Fate of small / micro open source libraries

  • Many distinguish between genuinely useful small tools and trivial micro‑dependencies (e.g., “left-pad”–style utilities) that arguably never made sense.
  • Several see LLMs as the final nail in the coffin for these micro-libs: developers can just generate a 10‑line helper instead of adding a dependency.
  • Others counter that mature utilities (e.g., Apache‑style commons) encode years of bugfixes and edge cases; LLM‑generated code is “instant legacy” with unknown behavior.
  • Vendoring tiny snippets or header‑only style libs is praised as a middle ground, though critics worry about updates, security, and licensing.

Open source maintenance, spam, and gatekeeping

  • Maintainers report a surge of AI‑generated PRs/issues from contributors who don’t understand the project, treating maintainers as free QA.
  • This is framed as a “care” problem amplified by AI: low‑effort code at much higher volume.
  • Proposed responses: stricter vetting, filters (possibly AI‑based), closed or “cathedral” contribution models—at the cost of making FOSS more gatekept and less welcoming.

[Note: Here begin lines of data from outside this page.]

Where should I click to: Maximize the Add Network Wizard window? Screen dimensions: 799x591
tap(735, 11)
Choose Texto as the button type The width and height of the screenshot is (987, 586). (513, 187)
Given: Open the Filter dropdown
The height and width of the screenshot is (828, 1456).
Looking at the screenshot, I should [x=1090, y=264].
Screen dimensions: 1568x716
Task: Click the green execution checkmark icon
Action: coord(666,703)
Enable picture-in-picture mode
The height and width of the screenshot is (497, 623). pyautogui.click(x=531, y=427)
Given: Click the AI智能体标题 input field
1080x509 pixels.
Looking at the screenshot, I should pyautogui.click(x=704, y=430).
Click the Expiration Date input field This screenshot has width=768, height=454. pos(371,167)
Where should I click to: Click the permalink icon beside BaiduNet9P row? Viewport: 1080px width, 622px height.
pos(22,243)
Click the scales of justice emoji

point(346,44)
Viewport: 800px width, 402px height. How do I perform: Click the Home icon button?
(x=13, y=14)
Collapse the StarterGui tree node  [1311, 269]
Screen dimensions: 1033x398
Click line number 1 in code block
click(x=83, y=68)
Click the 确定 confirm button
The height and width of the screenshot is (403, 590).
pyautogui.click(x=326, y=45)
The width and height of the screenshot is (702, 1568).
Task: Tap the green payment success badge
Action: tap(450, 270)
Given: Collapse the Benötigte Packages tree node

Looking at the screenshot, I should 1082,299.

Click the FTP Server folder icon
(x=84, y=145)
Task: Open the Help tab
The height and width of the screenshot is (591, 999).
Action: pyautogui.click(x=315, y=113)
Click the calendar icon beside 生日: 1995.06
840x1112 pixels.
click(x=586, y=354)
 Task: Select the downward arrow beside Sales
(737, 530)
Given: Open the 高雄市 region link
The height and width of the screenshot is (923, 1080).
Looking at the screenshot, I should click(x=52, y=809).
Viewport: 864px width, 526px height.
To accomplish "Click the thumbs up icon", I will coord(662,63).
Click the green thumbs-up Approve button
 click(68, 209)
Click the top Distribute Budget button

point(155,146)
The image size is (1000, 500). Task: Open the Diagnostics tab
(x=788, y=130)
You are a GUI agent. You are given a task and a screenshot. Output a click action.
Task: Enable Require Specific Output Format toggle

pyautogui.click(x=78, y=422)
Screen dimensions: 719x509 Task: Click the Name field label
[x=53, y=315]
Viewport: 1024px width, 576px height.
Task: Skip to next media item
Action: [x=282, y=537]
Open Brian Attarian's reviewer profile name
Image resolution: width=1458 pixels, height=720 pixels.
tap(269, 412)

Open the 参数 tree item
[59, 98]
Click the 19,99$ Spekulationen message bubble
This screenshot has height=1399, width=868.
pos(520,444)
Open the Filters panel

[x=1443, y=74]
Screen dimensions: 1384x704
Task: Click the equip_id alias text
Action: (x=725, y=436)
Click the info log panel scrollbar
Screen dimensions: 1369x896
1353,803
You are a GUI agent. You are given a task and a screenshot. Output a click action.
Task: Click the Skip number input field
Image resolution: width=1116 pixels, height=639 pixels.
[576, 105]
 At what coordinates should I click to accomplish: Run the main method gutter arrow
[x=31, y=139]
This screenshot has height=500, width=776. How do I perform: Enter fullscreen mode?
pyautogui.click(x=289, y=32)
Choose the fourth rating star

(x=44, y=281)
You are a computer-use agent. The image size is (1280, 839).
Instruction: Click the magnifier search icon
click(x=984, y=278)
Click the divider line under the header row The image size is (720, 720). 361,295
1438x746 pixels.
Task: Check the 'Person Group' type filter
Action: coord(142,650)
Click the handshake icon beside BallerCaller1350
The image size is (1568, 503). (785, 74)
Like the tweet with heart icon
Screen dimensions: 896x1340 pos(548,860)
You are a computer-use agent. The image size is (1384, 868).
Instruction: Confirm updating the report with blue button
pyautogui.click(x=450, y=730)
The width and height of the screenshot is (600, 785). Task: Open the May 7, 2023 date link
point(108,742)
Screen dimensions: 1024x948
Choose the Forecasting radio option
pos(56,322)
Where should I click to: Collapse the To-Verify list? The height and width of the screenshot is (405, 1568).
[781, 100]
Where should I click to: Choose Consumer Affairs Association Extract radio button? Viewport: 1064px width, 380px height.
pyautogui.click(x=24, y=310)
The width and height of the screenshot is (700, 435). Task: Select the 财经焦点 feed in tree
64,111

Motivations, licensing, and training data backlash

  • Some creators now refuse to open source new work (or release binaries only) to avoid it being used as free AI training data, seeing current AI as one‑way extraction with privatized gains.
  • Suggestions include copyleft/AGPL to deter corporate use, or “source‑available” licenses, though many doubt this will meaningfully stop scraping.
  • Others argue that broad reuse—including via models—is aligned with the original spirit of free software and that obsession over attribution misses the larger benefits.

Education, documentation, and learning

  • Concern: LLMs shift culture toward “instant answers” over deep understanding; small OSS and blog posts once served as educational material.
  • Counterpoint: LLMs can be superb tutors—patient, interactive, and able to explain code or docs at arbitrary depth. Some projects now ship LLM‑friendly documentation (e.g., llms.txt‑style outputs).
  • There’s skepticism about whether people will study LLM‑generated inlined code more than they ever read code buried in dependencies; careless developers may read neither.

Broader outlook

  • Some think open source will remain central and even get stronger as motivated developers use AI to tackle more ambitious projects.
  • Others foresee burnout: rising spam, corporate control of ecosystems (package hosts, search), and a sense that anything open will just be harvested into proprietary models.
  • A shared theme: the real scarcity is care and high‑quality human attention; AI can either free that up for harder problems—or flood it with even more low‑value noise.